EXERCISE DETAILS:
Only the stretch of the listing below that runs from the line with "Expand the Epoch 10 version dropdown" through the line with "The height and width of the screenshot is (267, 595)." is to be printed, exactly and with both ends.

TASK MATERIAL:
=== Begin Enclosure ===
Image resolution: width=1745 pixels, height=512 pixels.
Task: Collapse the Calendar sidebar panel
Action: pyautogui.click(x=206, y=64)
=== End Enclosure ===
=== Begin Enclosure ===
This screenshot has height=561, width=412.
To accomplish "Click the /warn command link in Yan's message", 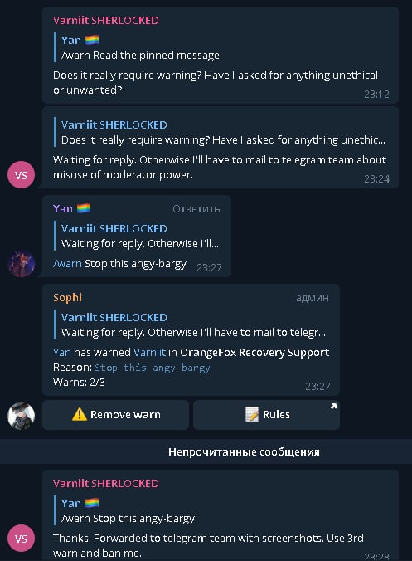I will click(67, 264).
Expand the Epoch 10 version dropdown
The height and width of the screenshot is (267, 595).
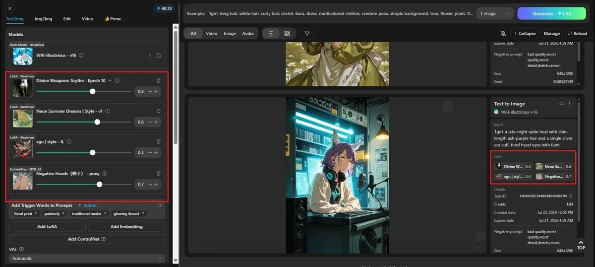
=== End Enclosure ===
=== Begin Enclosure ===
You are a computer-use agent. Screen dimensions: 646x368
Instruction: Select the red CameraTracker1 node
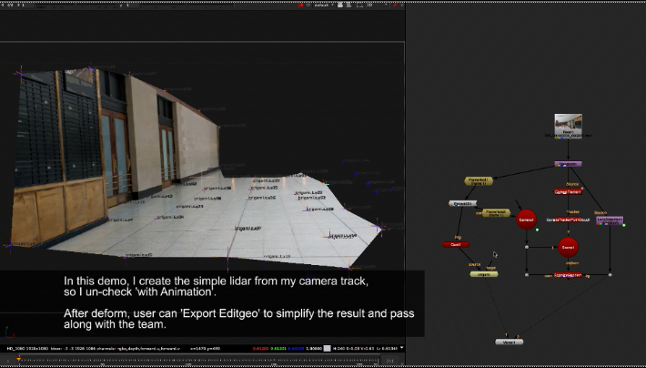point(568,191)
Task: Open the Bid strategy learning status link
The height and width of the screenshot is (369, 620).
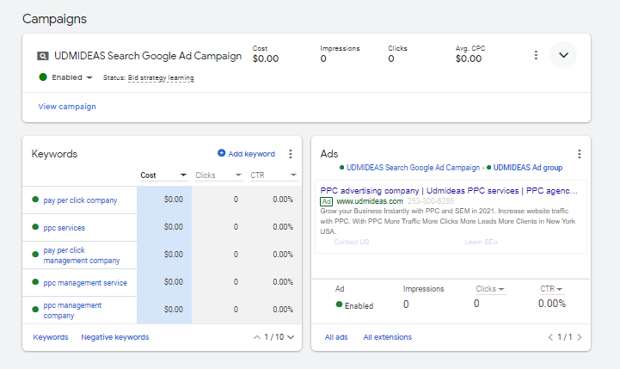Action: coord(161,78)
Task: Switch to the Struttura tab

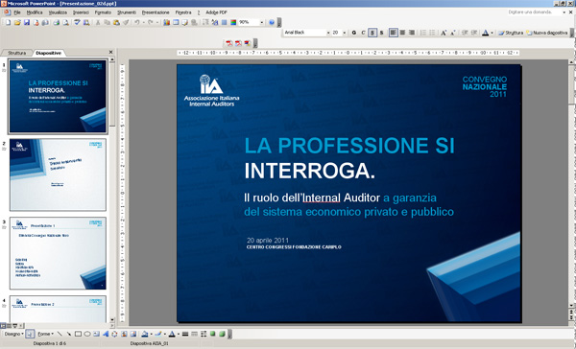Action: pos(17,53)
=== End Enclosure ===
EXERCISE RESPONSE:
Expand the Epoch 10 version dropdown
The height and width of the screenshot is (267, 595).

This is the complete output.